Foreign journalists in China had a “tough and draining” year in 2022, with harassment against them peaking during the 2022 Winter Olympics and the historic Communist Party Congress, according to a new survey by the Foreign Correspondents’ Club of China.
Around 100 correspondents responded to the survey which noted that stringent zero-COVID protocols, coupled with intimidation by authorities and visa delays, further “battered” the morale of many international bureaus.
Here’s a snapshot of the survey’s findings:
- 57% of respondents said they had been followed during field reporting.
- 38% said at least one of their sources had been harassed, detained, or questioned by authorities, up from 25% in 2021.
- 56% said they were obstructed by police or other officials at least once, down from 62% in 2021.
- 31% said they had to cancel a work trip or interview at least once because of pressure from officials.
- 70% said conditions did not meet international reporting standards at all during the Winter Olympics.
- 6% of respondents who covered the Party Congress said they weren’t granted access to any of the events they applied for.
- 45% said they their Chinese colleague(s) were pressured, harassed, or intimidated at least once, up from 40% in 2021.

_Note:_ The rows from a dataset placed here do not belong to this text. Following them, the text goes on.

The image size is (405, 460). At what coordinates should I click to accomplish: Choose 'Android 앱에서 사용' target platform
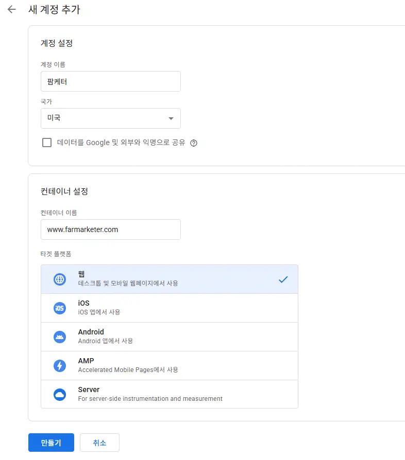169,337
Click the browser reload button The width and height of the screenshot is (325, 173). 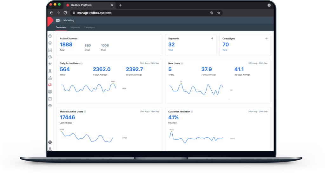(65, 13)
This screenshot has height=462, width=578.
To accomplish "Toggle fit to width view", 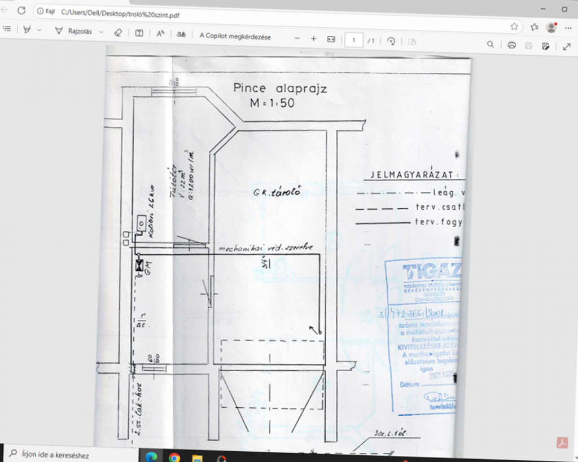I will click(x=331, y=39).
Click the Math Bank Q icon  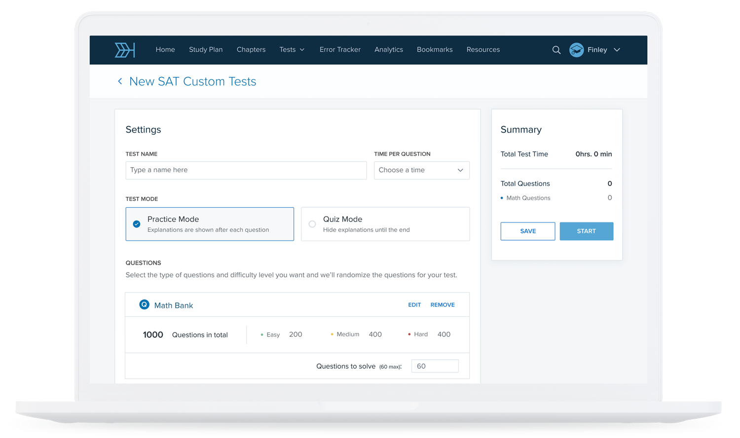[x=144, y=305]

- 47% said they were unable to travel because of their health code, a government-run system controlling people’s movements based on suspected exposure to COVID.
- 46% said they were forced to leave a place or denied access based on COVID protocols despite presenting no health risks.
Journalists “were frequently tailed and manhandled” by officials while trying to report outside Olympic venues last year, the FCCC said. After one reporter complained about it on social media, a foreign ministry handler asked them to clarify that it had been a misunderstanding, but the reporter refused, according to the FCCC.
Besides physical harassment, the report said that online trolling and state media-sponsored op-ed attacks became even more pervasive against foreign journalists, with 25% of respondents reporting some sort of digital harassment, up from 18% in 2021.
“I have had to block thousands of government-sponsored trolls and other nationalist troll accounts which have attacked me on social media,” the BBC’s Stephen McDonell told FCC China.
It was also harder for journalists to enter China. At least 56% of bureaus said their reporters were yet to receive J-1 visas last year, and many believed geopolitical tensions were to blame for the delays.
“China continues to be one of the most important stories of our time, yet since the start of the global pandemic in 2020, press freedoms across the country have declined at an accelerated pace, and it remains to be seen if they will recover,” the FCCC said in a statement.
Videos and firsthand accounts of press harassment have heightened concerns. In February, a video of a Dutch journalist interrupted by police during a live broadcast quickly went viral on Western social media.
More recently, a BBC journalist was arrested and beaten while covering the anti-lockdown protests in November. The BBC later said that Chinese officials said they had detained him for his own safety, citing concerns he might catch COVID while interacting with protestors.
The View From the Chinese government
When asked about concerns of press freedom ahead of the 2022 Winter Olympics, Ministry of Foreign Affairs spokesperson Wang Wenbin said that China would protect the rights of foreign journalists, so long as they followed reporting guidelines and avoided controversial commentary.
“The reporting environment for foreign media in China is open, and they are free to report on the Winter Olympics and related matters. China is a country ruled by law,” Wang said at the time. “We welcome the media to pay attention to and report on the Beijing Winter Olympics, and welcome the constructive opinions of the media. But we oppose distorting facts in the name of so-called ‘press freedom’ and discrediting China and the Beijing Winter Olympics.”